Such queries works fine in the course console.

I’m on 3.6.0 version. What am I missing?

seems like a bug.

Could you create ticket at Github there to put reproducible example from this topic?

I tried now to determine what actions need to be done in order to reproduce it, and I didn’t succeed. On the same server, I created an absolutely identical index, added a couple of arbitrary documents, but it works well there. What should I do?

Just in case, I always can repopulate the index (12 Gb).

could you create empty index with settings same as at videos index then issue quires from the topic and provide its output?

Is videos index a plain or RT index or distributed index with agents or local indexes?

Sure.

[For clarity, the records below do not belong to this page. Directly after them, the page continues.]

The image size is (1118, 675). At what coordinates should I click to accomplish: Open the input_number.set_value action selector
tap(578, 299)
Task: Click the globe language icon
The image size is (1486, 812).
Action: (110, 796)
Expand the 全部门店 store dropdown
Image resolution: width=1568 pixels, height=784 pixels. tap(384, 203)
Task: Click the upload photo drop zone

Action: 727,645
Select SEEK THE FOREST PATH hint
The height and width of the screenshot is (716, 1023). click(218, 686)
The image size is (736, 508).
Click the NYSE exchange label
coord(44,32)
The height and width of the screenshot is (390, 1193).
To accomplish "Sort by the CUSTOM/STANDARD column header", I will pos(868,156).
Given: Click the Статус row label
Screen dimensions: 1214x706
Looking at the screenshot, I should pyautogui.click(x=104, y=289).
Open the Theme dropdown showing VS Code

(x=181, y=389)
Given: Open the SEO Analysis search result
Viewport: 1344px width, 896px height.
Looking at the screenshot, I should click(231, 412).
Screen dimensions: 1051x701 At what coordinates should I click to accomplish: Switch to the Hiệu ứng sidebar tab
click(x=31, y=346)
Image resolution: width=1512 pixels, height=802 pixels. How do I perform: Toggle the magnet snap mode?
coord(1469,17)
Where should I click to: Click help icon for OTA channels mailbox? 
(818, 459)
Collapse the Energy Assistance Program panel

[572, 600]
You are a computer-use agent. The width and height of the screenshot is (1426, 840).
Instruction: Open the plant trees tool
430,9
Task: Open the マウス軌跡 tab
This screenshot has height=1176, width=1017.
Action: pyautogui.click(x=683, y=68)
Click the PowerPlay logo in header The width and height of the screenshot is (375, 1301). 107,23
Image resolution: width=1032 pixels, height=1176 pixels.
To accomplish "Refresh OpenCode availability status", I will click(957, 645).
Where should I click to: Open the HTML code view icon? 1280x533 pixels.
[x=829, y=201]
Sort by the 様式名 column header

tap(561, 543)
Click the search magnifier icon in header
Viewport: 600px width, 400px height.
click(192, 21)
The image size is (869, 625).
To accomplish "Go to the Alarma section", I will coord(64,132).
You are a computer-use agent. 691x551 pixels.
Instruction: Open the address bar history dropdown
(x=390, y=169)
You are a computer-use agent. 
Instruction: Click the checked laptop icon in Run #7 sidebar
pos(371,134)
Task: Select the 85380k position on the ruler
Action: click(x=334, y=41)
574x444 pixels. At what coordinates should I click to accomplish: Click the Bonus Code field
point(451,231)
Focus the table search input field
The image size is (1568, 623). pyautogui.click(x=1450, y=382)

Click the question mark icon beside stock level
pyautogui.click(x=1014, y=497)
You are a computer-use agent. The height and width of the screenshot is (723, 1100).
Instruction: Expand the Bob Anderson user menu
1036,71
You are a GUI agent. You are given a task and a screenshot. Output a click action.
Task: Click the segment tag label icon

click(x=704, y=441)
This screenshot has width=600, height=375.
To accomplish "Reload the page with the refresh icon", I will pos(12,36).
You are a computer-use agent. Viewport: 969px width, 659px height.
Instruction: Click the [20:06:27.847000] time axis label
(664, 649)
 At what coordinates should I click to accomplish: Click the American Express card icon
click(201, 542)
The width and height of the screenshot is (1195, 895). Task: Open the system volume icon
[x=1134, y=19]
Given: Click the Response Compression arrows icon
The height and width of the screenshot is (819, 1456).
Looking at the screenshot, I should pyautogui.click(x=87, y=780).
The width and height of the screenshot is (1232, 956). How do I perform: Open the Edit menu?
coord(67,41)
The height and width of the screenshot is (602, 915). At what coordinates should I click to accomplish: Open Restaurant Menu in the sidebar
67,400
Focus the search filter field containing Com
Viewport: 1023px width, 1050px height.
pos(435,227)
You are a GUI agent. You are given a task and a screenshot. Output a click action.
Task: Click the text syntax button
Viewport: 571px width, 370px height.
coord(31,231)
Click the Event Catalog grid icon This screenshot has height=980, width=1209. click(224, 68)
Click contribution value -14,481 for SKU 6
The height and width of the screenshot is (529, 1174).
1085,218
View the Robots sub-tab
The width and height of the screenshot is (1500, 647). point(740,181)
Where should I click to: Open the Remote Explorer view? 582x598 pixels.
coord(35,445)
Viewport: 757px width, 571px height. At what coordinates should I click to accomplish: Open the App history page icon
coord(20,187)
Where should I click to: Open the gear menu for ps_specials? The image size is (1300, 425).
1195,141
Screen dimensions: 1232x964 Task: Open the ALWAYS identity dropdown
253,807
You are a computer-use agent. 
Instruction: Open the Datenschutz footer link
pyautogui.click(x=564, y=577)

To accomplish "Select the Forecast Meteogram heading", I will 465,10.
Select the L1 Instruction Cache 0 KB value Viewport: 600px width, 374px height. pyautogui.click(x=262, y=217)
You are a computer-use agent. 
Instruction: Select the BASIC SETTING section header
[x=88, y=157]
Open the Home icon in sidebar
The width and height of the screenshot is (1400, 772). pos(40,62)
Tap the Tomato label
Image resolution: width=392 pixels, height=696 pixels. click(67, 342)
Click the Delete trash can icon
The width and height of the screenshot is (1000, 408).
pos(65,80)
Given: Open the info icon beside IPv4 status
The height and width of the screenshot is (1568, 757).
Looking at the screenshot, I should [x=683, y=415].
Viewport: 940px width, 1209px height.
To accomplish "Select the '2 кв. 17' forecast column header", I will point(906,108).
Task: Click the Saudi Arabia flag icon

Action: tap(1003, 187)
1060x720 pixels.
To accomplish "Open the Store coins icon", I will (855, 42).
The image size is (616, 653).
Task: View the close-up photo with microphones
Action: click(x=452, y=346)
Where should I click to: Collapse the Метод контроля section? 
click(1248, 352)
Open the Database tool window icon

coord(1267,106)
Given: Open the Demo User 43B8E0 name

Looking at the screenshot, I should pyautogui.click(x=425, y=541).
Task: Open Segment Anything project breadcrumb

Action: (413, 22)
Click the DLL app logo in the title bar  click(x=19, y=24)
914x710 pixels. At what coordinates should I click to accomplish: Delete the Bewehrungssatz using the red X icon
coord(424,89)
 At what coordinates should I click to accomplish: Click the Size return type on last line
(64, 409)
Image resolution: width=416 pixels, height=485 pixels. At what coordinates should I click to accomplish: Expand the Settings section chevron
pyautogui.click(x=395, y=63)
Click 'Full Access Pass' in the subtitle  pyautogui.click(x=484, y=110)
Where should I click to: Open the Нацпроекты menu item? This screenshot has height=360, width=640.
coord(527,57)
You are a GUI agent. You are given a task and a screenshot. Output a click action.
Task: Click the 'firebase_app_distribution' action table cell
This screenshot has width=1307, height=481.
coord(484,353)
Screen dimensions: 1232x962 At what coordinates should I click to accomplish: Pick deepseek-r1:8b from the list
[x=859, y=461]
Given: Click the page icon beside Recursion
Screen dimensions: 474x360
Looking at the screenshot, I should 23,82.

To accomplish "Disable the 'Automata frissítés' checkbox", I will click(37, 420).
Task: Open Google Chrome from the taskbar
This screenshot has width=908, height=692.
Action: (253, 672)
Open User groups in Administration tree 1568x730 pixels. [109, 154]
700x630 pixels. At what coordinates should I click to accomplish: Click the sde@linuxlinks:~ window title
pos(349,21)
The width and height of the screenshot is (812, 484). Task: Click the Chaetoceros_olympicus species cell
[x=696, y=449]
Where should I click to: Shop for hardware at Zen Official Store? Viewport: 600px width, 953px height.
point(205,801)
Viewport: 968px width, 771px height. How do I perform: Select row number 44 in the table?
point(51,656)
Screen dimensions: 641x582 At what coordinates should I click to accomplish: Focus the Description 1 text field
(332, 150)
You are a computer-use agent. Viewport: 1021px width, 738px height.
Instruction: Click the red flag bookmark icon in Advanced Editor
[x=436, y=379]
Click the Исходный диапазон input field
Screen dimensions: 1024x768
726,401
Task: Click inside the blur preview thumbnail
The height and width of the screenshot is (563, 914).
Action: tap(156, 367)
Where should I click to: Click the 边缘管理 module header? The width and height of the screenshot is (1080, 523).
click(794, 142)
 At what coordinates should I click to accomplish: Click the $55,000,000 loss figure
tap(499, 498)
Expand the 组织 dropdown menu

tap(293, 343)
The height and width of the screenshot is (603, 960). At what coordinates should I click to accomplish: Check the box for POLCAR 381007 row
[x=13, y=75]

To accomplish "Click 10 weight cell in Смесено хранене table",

It’s RT index.

https://pastebin.com/W8dGQ21c

I could reproduce the issue. It has smth to do with the # of disk chunks. The simplified case is:

mysql> create table t(f text);
Query OK, 0 rows affected (0.00 sec)

mysql> insert into t values(0,'abc');
Query OK, 1 row affected (0.00 sec)

mysql> flush ramchunk t;
Query OK, 0 rows affected (0.01 sec)

mysql> call keywords('abc', 't', 1 as stats);
+------+-----------+------------+------+------+
| qpos | tokenized | normalized | docs | hits |
+------+-----------+------------+------+------+
| 1    | abc       | abc        | 1    | 1    |
+------+-----------+------------+------+------+
1 row in set (0.00 sec)

mysql> call keywords('abc abc', 't', 1 as stats);
+------+-----------+------------+------+------+
| qpos | tokenized | normalized | docs | hits |
+------+-----------+------------+------+------+
| 2    | abc       | abc        | 2    | 2    |
+------+-----------+------------+------+------+
1 row in set (0.00 sec)

mysql> insert into t values(0,'abc');
Query OK, 1 row affected (0.00 sec)

mysql> flush ramchunk t;
Query OK, 0 rows affected (0.01 sec)

mysql> call keywords('abc', 't', 1 as stats);
+------+-----------+------------+------+------+
| qpos | tokenized | normalized | docs | hits |
+------+-----------+------------+------+------+
| 1    | abc       | abc        | 2    | 2    |
+------+-----------+------------+------+------+
1 row in set (0.00 sec)

mysql> call keywords('abc abc', 't', 1 as stats);
+------+-----------+------------+------+------+
| qpos | tokenized | normalized | docs | hits |
+------+-----------+------------+------+------+
| 2    | abc       | abc        | 4    | 4    |
+------+-----------+------------+------+------+
1 row in set (0.00 sec)

i.e. the stats depend on the number of times you specify a keyword and the number of disk chunks as well.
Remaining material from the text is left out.